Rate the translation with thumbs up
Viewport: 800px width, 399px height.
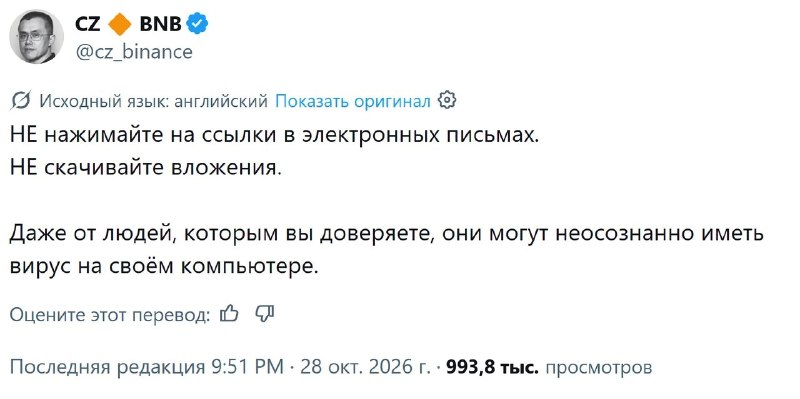pos(229,313)
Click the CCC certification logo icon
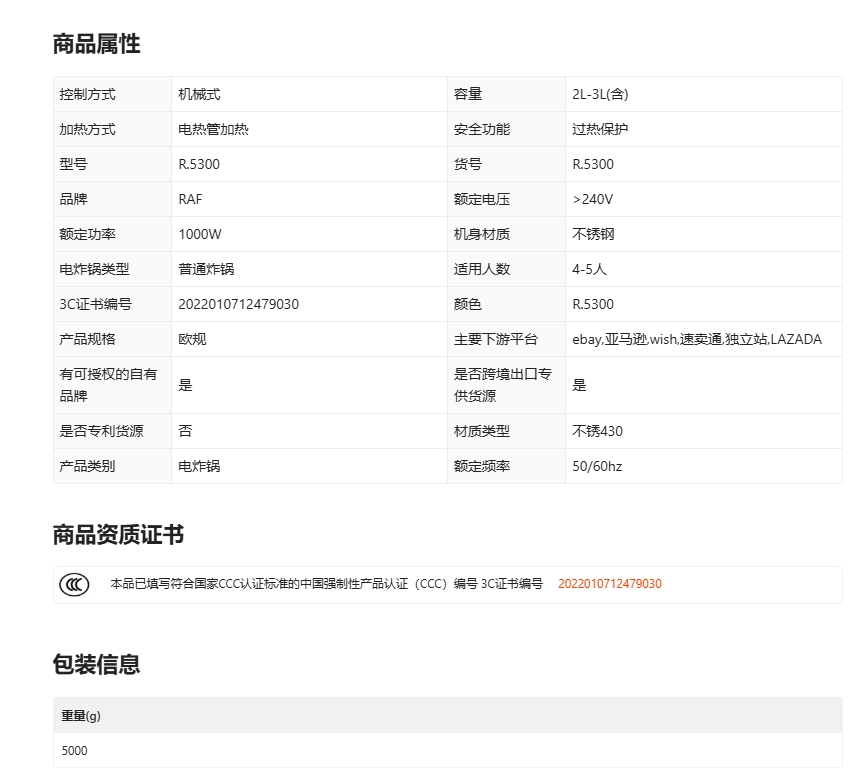The image size is (862, 782). [74, 584]
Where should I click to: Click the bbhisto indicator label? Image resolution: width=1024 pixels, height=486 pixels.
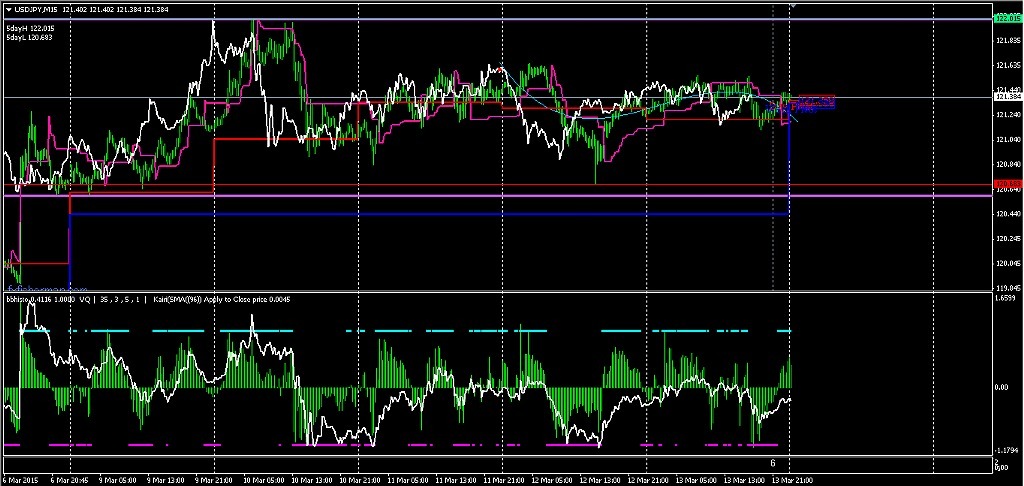[x=16, y=298]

Task brief: Please reproduce the lines above from the one containing "Click the CCC certification logo icon" through the final line, exactly and inclusively, leaving out each picture.

Written reply:
Click the CCC certification logo icon
The image size is (862, 782). [74, 584]
Where should I click to: Click the bbhisto indicator label? Image resolution: width=1024 pixels, height=486 pixels.
[x=16, y=298]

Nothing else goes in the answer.